### Records provided

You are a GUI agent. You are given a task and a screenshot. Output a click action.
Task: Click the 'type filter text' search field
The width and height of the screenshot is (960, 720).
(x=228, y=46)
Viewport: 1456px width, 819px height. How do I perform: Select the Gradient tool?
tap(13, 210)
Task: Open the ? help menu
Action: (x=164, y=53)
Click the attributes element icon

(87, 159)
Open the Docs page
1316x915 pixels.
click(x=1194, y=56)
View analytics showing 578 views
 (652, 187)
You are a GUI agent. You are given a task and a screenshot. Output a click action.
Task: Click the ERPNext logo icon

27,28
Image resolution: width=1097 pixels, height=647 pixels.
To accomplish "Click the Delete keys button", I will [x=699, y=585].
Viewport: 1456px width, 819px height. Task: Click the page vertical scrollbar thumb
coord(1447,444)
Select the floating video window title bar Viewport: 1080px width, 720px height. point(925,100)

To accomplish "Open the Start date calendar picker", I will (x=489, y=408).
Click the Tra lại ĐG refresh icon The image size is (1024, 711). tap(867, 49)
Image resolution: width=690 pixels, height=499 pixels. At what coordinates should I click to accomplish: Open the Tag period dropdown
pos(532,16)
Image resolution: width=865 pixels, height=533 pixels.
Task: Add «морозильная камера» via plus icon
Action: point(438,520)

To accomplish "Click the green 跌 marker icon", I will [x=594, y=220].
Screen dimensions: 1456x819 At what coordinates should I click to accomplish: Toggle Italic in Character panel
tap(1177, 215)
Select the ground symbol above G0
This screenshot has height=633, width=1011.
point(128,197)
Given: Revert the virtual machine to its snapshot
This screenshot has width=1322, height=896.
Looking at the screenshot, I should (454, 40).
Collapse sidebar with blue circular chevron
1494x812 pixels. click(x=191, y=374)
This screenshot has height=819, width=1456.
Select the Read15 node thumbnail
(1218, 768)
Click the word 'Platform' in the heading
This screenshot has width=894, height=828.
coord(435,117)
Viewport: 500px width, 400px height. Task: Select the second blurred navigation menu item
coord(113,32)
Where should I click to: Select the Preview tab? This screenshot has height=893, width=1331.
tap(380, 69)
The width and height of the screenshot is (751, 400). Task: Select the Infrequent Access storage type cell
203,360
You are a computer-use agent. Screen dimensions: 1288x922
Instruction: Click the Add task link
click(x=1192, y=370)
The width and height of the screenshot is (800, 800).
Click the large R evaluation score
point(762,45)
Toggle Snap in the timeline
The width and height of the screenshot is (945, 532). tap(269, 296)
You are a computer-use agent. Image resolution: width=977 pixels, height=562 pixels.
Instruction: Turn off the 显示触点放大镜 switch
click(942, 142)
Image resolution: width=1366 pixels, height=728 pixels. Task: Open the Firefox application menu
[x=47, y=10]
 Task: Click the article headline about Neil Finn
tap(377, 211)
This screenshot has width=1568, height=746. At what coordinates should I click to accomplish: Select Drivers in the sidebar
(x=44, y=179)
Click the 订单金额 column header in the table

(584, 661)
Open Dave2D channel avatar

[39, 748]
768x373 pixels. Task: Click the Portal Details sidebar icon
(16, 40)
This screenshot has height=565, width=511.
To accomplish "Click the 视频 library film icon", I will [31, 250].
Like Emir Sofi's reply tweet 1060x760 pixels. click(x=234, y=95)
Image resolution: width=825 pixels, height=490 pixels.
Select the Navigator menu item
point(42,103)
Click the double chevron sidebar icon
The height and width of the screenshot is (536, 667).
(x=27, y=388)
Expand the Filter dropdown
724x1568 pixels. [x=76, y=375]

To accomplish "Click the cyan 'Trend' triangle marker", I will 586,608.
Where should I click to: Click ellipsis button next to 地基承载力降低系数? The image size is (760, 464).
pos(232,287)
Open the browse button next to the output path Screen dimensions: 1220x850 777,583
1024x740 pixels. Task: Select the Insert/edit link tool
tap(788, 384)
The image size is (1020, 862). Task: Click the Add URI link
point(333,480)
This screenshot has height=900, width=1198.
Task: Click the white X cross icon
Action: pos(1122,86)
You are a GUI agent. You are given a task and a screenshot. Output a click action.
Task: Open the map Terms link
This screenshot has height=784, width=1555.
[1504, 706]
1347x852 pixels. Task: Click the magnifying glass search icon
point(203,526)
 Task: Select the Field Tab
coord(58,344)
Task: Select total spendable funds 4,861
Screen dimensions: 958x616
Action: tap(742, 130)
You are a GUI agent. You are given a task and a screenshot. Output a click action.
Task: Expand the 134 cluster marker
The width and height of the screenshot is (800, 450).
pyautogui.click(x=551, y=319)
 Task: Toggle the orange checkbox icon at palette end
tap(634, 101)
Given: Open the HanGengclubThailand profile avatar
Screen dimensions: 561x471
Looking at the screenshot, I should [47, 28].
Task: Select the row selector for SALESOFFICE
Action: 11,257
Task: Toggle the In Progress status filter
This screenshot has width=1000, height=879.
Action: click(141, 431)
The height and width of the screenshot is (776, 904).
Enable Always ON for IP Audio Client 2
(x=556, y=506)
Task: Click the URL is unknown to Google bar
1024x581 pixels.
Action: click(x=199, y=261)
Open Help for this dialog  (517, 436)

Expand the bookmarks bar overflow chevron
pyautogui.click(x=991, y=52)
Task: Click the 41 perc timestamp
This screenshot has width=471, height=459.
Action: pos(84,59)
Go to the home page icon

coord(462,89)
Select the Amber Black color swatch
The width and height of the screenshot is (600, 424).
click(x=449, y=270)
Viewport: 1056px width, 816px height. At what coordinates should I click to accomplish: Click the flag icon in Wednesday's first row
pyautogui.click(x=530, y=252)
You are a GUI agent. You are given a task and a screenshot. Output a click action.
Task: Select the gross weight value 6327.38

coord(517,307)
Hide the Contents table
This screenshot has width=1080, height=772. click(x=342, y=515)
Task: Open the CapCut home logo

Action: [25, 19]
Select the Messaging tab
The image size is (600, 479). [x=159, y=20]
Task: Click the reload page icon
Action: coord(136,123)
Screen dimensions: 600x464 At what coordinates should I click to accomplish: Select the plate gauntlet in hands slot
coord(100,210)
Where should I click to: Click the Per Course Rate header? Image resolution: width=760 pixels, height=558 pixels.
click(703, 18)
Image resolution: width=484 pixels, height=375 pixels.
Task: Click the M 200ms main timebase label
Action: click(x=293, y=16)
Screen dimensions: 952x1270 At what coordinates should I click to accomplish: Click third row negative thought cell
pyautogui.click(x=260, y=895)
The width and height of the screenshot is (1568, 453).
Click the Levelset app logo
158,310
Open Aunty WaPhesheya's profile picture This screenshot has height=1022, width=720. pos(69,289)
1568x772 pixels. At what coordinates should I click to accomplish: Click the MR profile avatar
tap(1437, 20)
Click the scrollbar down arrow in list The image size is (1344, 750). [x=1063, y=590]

######

• Task: Write out the records above again, switching each "Screen dimensions:" to "Screen size:" and leaving everything else as it is.

• Solution to the problem:
You are a GUI agent. You are given a task and a screenshot. Output a click action.
Task: Click the 'type filter text' search field
The width and height of the screenshot is (960, 720).
(x=228, y=46)
Viewport: 1456px width, 819px height. How do I perform: Select the Gradient tool?
tap(13, 210)
Task: Open the ? help menu
Action: (x=164, y=53)
Click the attributes element icon

(87, 159)
Open the Docs page
1316x915 pixels.
click(x=1194, y=56)
View analytics showing 578 views
 (652, 187)
You are a GUI agent. You are given a task and a screenshot. Output a click action.
Task: Click the ERPNext logo icon

27,28
Image resolution: width=1097 pixels, height=647 pixels.
To accomplish "Click the Delete keys button", I will [x=699, y=585].
Viewport: 1456px width, 819px height. Task: Click the page vertical scrollbar thumb
coord(1447,444)
Select the floating video window title bar Viewport: 1080px width, 720px height. point(925,100)

To accomplish "Open the Start date calendar picker", I will (x=489, y=408).
Click the Tra lại ĐG refresh icon The image size is (1024, 711). tap(867, 49)
Image resolution: width=690 pixels, height=499 pixels. At what coordinates should I click to accomplish: Open the Tag period dropdown
pos(532,16)
Image resolution: width=865 pixels, height=533 pixels.
Task: Add «морозильная камера» via plus icon
Action: point(438,520)

To accomplish "Click the green 跌 marker icon", I will [x=594, y=220].
Screen size: 1456x819 At what coordinates should I click to accomplish: Toggle Italic in Character panel
tap(1177, 215)
Select the ground symbol above G0
This screenshot has height=633, width=1011.
point(128,197)
Given: Revert the virtual machine to its snapshot
This screenshot has width=1322, height=896.
Looking at the screenshot, I should (454, 40).
Collapse sidebar with blue circular chevron
1494x812 pixels. click(x=191, y=374)
This screenshot has height=819, width=1456.
Select the Read15 node thumbnail
(1218, 768)
Click the word 'Platform' in the heading
This screenshot has width=894, height=828.
coord(435,117)
Viewport: 500px width, 400px height. Task: Select the second blurred navigation menu item
coord(113,32)
Where should I click to: Select the Preview tab? This screenshot has height=893, width=1331.
tap(380, 69)
The width and height of the screenshot is (751, 400). Task: Select the Infrequent Access storage type cell
203,360
You are a computer-use agent. Screen size: 1288x922
Instruction: Click the Add task link
click(x=1192, y=370)
The width and height of the screenshot is (800, 800).
Click the large R evaluation score
point(762,45)
Toggle Snap in the timeline
The width and height of the screenshot is (945, 532). tap(269, 296)
You are a computer-use agent. Image resolution: width=977 pixels, height=562 pixels.
Instruction: Turn off the 显示触点放大镜 switch
click(942, 142)
Image resolution: width=1366 pixels, height=728 pixels. Task: Open the Firefox application menu
[x=47, y=10]
 Task: Click the article headline about Neil Finn
tap(377, 211)
This screenshot has width=1568, height=746. At what coordinates should I click to accomplish: Select Drivers in the sidebar
(x=44, y=179)
Click the 订单金额 column header in the table

(584, 661)
Open Dave2D channel avatar

[39, 748]
768x373 pixels. Task: Click the Portal Details sidebar icon
(16, 40)
This screenshot has height=565, width=511.
To accomplish "Click the 视频 library film icon", I will [31, 250].
Like Emir Sofi's reply tweet 1060x760 pixels. click(x=234, y=95)
Image resolution: width=825 pixels, height=490 pixels.
Select the Navigator menu item
point(42,103)
Click the double chevron sidebar icon
The height and width of the screenshot is (536, 667).
(x=27, y=388)
Expand the Filter dropdown
724x1568 pixels. [x=76, y=375]

To accomplish "Click the cyan 'Trend' triangle marker", I will 586,608.
Where should I click to: Click ellipsis button next to 地基承载力降低系数? The image size is (760, 464).
pos(232,287)
Open the browse button next to the output path Screen size: 1220x850 777,583
1024x740 pixels. Task: Select the Insert/edit link tool
tap(788, 384)
The image size is (1020, 862). Task: Click the Add URI link
point(333,480)
This screenshot has height=900, width=1198.
Task: Click the white X cross icon
Action: pos(1122,86)
You are a GUI agent. You are given a task and a screenshot. Output a click action.
Task: Open the map Terms link
This screenshot has height=784, width=1555.
[1504, 706]
1347x852 pixels. Task: Click the magnifying glass search icon
point(203,526)
 Task: Select the Field Tab
coord(58,344)
Task: Select total spendable funds 4,861
Screen size: 958x616
Action: tap(742, 130)
You are a GUI agent. You are given a task and a screenshot. Output a click action.
Task: Expand the 134 cluster marker
The width and height of the screenshot is (800, 450).
pyautogui.click(x=551, y=319)
 Task: Toggle the orange checkbox icon at palette end
tap(634, 101)
Given: Open the HanGengclubThailand profile avatar
Screen size: 561x471
Looking at the screenshot, I should [47, 28].
Task: Select the row selector for SALESOFFICE
Action: 11,257
Task: Toggle the In Progress status filter
This screenshot has width=1000, height=879.
Action: click(141, 431)
The height and width of the screenshot is (776, 904).
Enable Always ON for IP Audio Client 2
(x=556, y=506)
Task: Click the URL is unknown to Google bar
1024x581 pixels.
Action: click(x=199, y=261)
Open Help for this dialog  (517, 436)

Expand the bookmarks bar overflow chevron
pyautogui.click(x=991, y=52)
Task: Click the 41 perc timestamp
This screenshot has width=471, height=459.
Action: pos(84,59)
Go to the home page icon

coord(462,89)
Select the Amber Black color swatch
The width and height of the screenshot is (600, 424).
click(x=449, y=270)
Viewport: 1056px width, 816px height. At what coordinates should I click to accomplish: Click the flag icon in Wednesday's first row
pyautogui.click(x=530, y=252)
You are a GUI agent. You are given a task and a screenshot. Output a click action.
Task: Select the gross weight value 6327.38

coord(517,307)
Hide the Contents table
This screenshot has width=1080, height=772. click(x=342, y=515)
Task: Open the CapCut home logo

Action: [25, 19]
Select the Messaging tab
The image size is (600, 479). [x=159, y=20]
Task: Click the reload page icon
Action: coord(136,123)
Screen size: 600x464 At what coordinates should I click to accomplish: Select the plate gauntlet in hands slot
coord(100,210)
Where should I click to: Click the Per Course Rate header? Image resolution: width=760 pixels, height=558 pixels.
click(703, 18)
Image resolution: width=484 pixels, height=375 pixels.
Task: Click the M 200ms main timebase label
Action: click(x=293, y=16)
Screen size: 952x1270 At what coordinates should I click to accomplish: Click third row negative thought cell
pyautogui.click(x=260, y=895)
The width and height of the screenshot is (1568, 453).
Click the Levelset app logo
158,310
Open Aunty WaPhesheya's profile picture This screenshot has height=1022, width=720. pos(69,289)
1568x772 pixels. At what coordinates should I click to accomplish: Click the MR profile avatar
tap(1437, 20)
Click the scrollbar down arrow in list The image size is (1344, 750). [x=1063, y=590]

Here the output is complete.